After a 33 percent drop in first-quarter net income due to a lull in potash sales, Potash Corp. of Saskatchewan Inc. President and CEO Bill Doyle said buyers are now fully engaged. “Despite a just-in-time buying pattern that slowed demand in recent months, fertilizer buyers are now fully engaged and demand for our products, especially potash, is expected to improve as the year progresses.” The company said that while the initial focus for many buyers was to acquire nitrogen, that the purchasing of potash and phosphates accelerated as the industry moved into the second quarter.
Net income for the first quarter ending March 31, 2012, was $491 million ($.56 per diluted share), compared to the year-ago $732 million ($.84 per share). The company cited lower potash sales and production volumes, which resulted in higher costs. Company-wide sales dropped to $1.75 billion from the year-ago $2.2 billion.
Potash sales volumes were off some 55 percent to 1.25 million mt during the quarter, versus the year-ago 2.79 million mt. The drop was seen in all markets, and significant relief did not appear until toward the end of the quarter, when Canpotex inked a new deal with China. PotashCorp first-quarter offshore sales tons were 849,000 mt, down from the year-ago 1.7 million mt, while North American tons were 400,000 mt, down from 1.1 million mt.
Despite the decline in tons, PotashCorp average realized sales prices saw no decline, only increases from the year-ago level. The average potash price for the quarter was $435/mt, up from the year-ago $366/mt. The offshore price was $406/mt, up from $327/mt, while the North American price was $497/mt, up from $427/mt. The company had some 29 inventory-related downtime weeks at its Lanigan, Rocanville, and Allan, Sask., facilities during the quarter. The company opted not to lay off workers. Cost per ton moved up to $175/mt from $100/mt. Gross margin per ton was off slightly, to $260/mt from $266/mt.

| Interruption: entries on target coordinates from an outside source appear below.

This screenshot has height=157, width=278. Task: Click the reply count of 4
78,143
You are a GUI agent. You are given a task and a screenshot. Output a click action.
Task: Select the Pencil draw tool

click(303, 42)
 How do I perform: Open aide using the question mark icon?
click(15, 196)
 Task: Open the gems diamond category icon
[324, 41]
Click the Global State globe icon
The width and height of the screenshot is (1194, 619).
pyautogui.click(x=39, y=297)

First-quarter potash margins were off 42.5 percent, to $327 million on sales of $583 million from the year-ago $743 million on sales of $1.11 billion.

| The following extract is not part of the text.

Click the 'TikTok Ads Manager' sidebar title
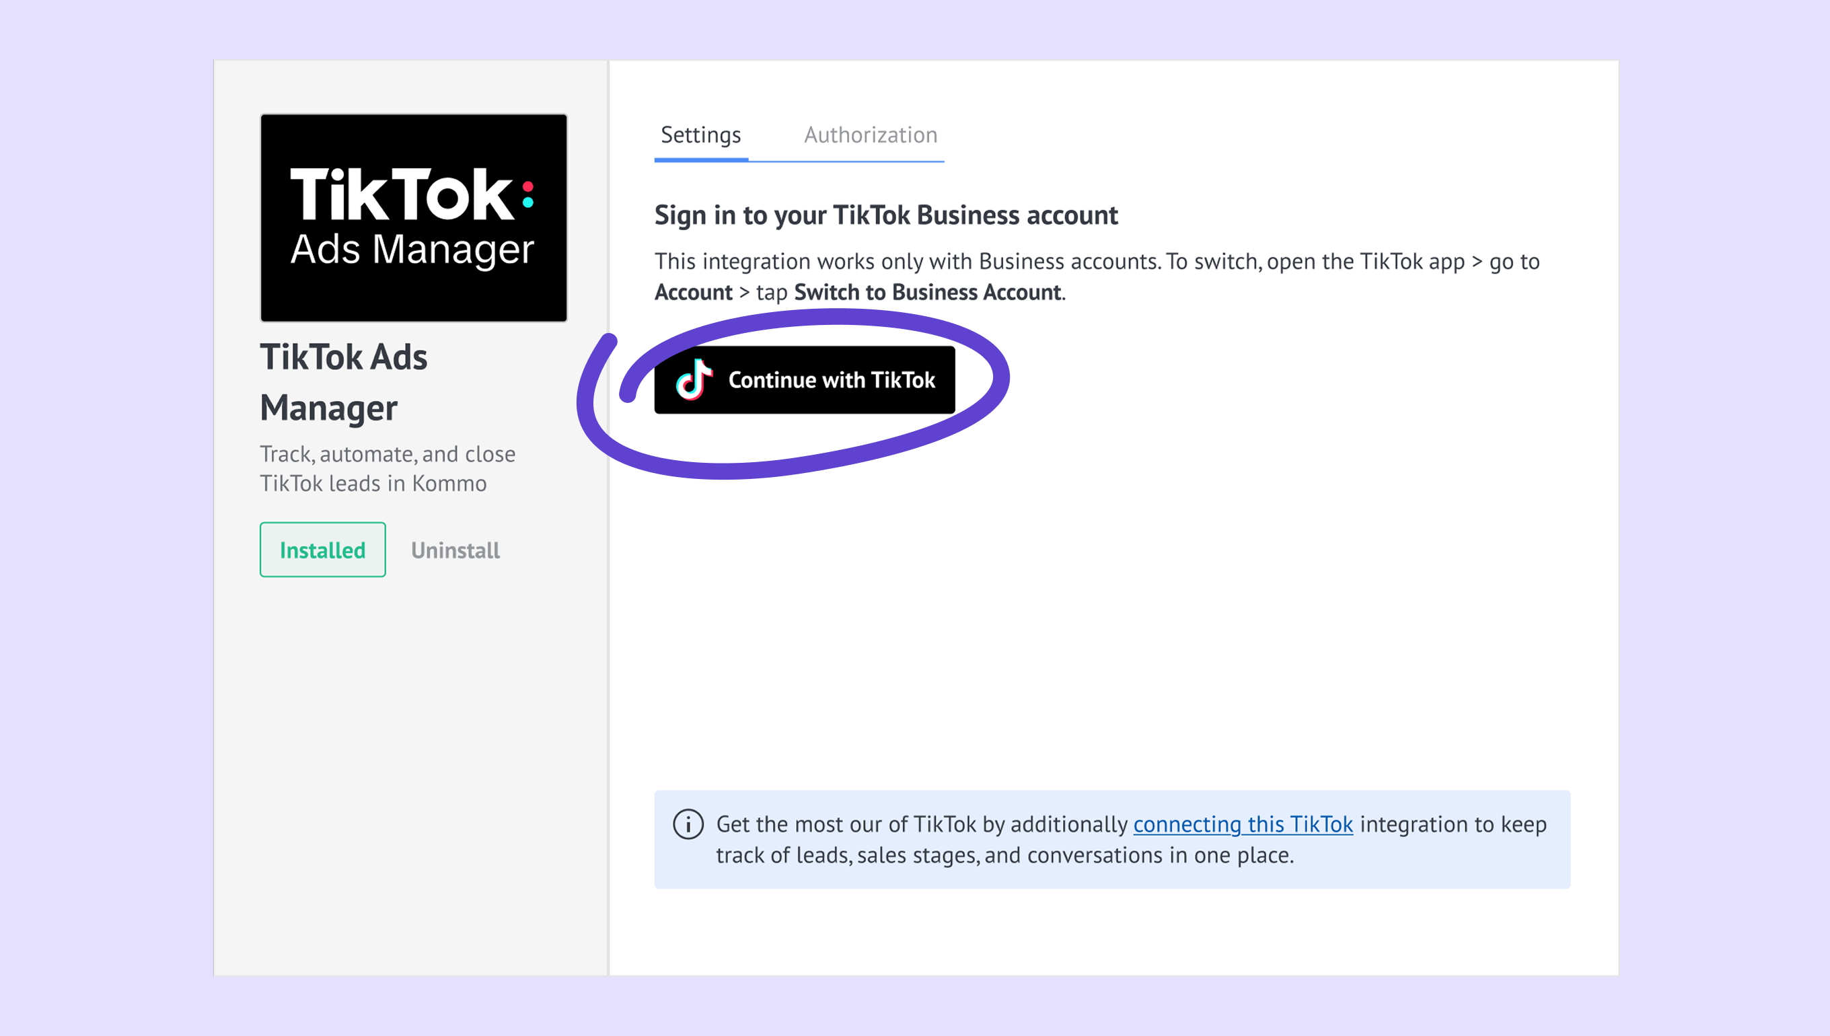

For phosphates, international sales and a diversified portfolio helped offset a weaker North American fertilizer market. Gross margins moved up slightly, to $152 million on sales of $613 million from the year-ago $150 million on sales of $549 million. Sales volumes of 930,000 mt were up from 893,000 mt. Fertilizer volumes were 637,000 mt, up from 604,000 mt, while feed/industrial volumes were 293,000 mt, up from 289,000 mt. The averaged realized phosphate price climbed to $607/mt, up 9 percent from the year-ago $559/mt. The average fertilizer price was $570/mt, up from $542/mt, while the average feed/industrial price was $686/mt, up from $594/mt. Cost per ton sold moved up to $447/mt from $395/mt. Gross margin per ton was off slightly, to $160/mt from $164/mt.

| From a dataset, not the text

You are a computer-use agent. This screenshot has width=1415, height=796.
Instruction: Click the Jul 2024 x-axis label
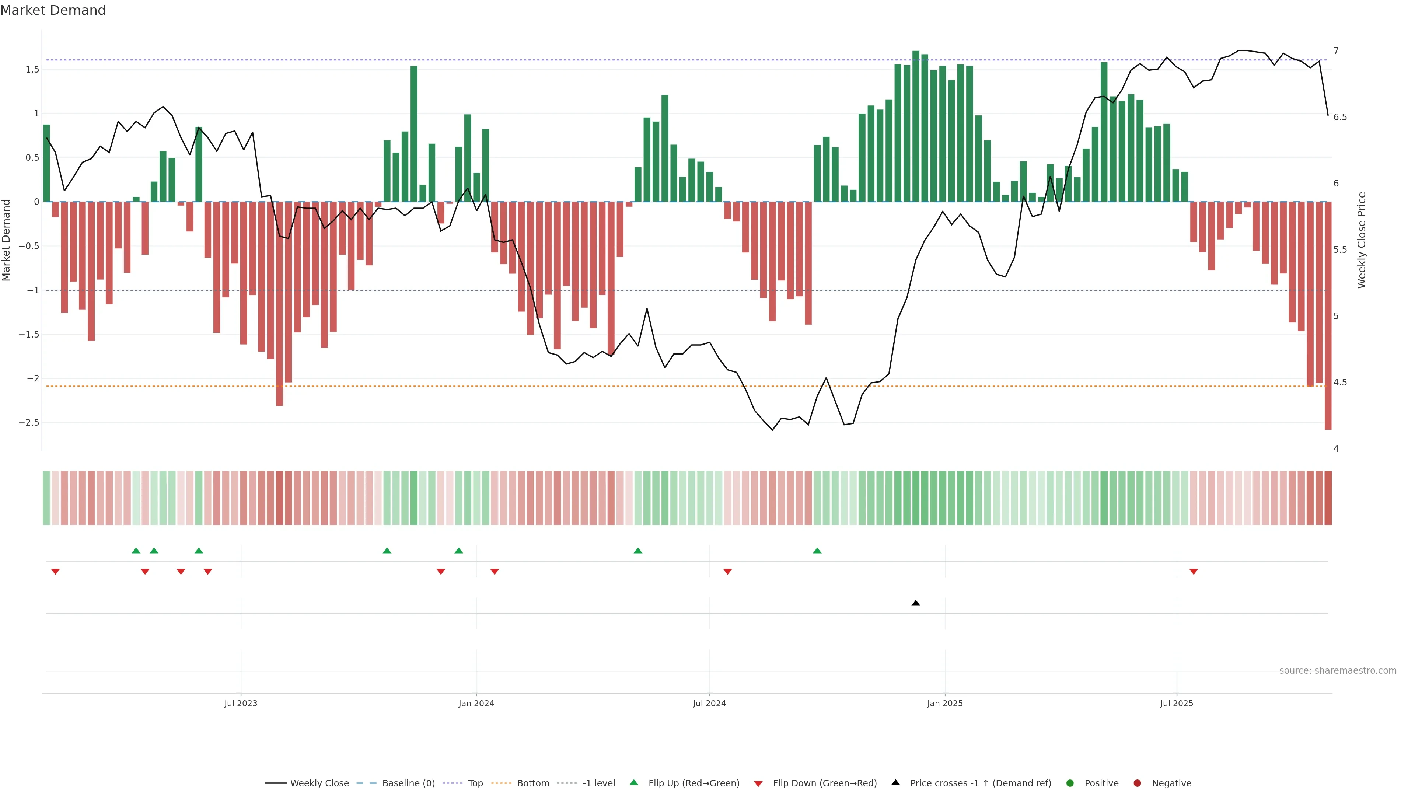709,704
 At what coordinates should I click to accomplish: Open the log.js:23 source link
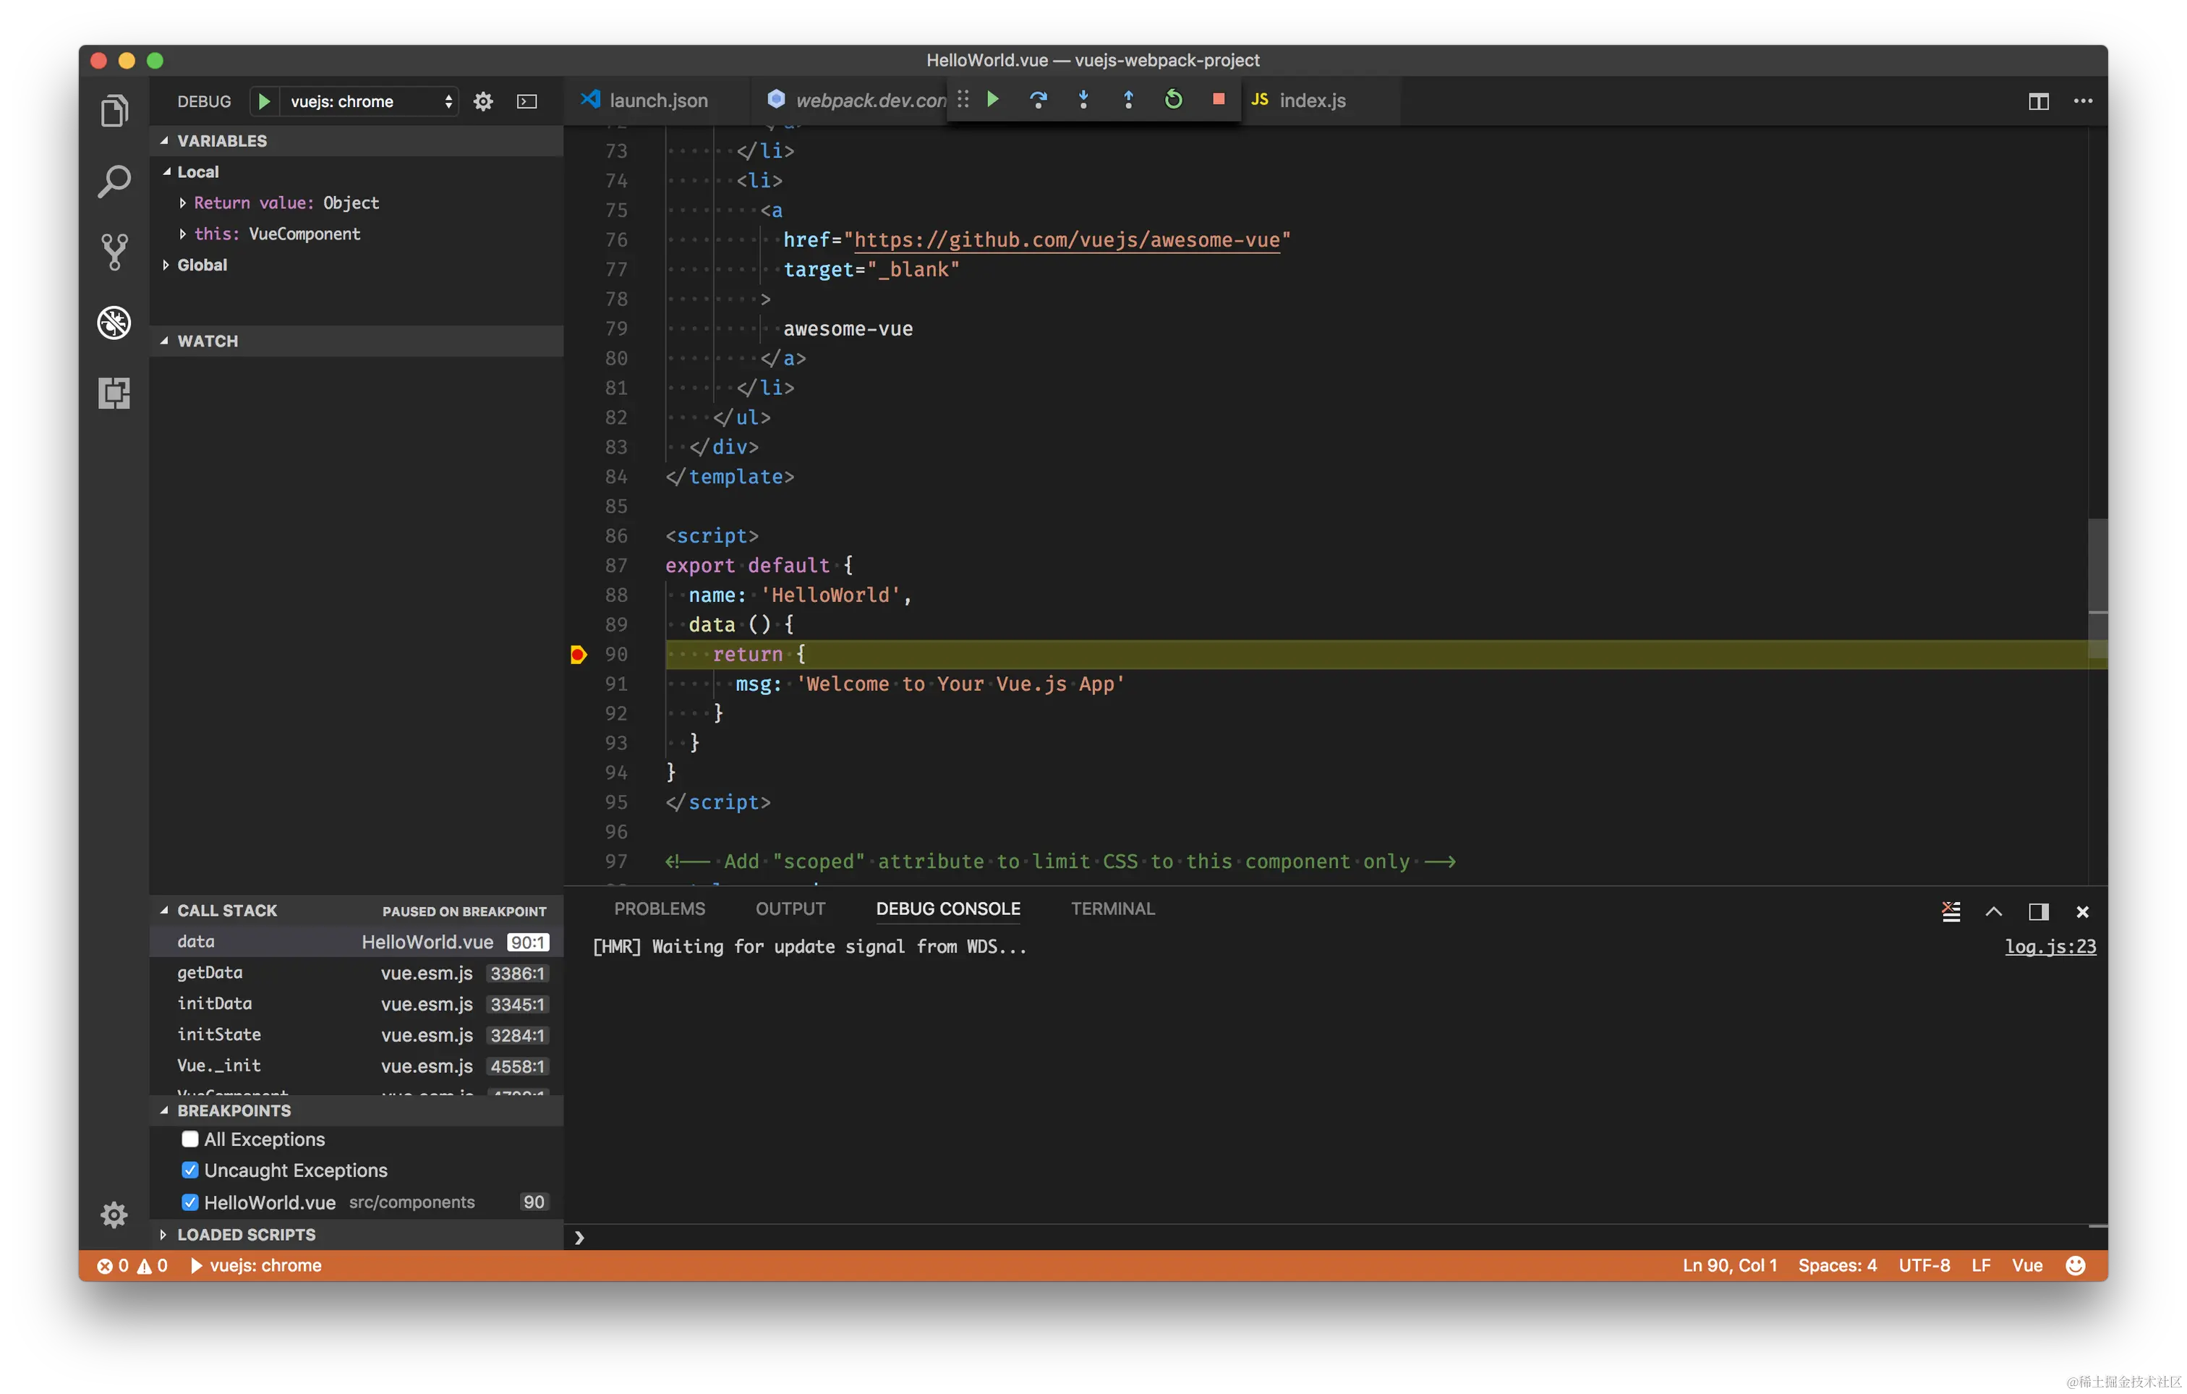[x=2050, y=947]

Nitrogen margins climbed to a first-quarter record of $219 million on sales of $550 million, compared to the year-ago $203 million on sales of $546 million. Sales volumes of 1.3 million mt were slightly below the year-ago 1.34 million mt, largely the result of reduced production at Geismar, La. The average realized nitrogen price was $383/mt, up 4 percent from the year-ago $368/mt. The company noted that strong demand for urea, UAN, nitric acid, and ammonium nitrate combined with limited supply to push up prices. Urea volumes and prices were both up, at 334,000 mt and $462/mt, versus the year-ago 331,000 mt and $416/mt. While ammonia volumes were up slightly to 516,000 mt from 514,000 mt, prices dipped to $447/mt from $474/mt. Other nitrogens – UAN, nitric acid, and ammonium nitrate – had a combined drop in volumes to 440,000 mt from 495,000 mt, but recorded a combined price increase, to $249/mt from $226/mt. Cost per ton was level with the year-ago figure at $223/mt.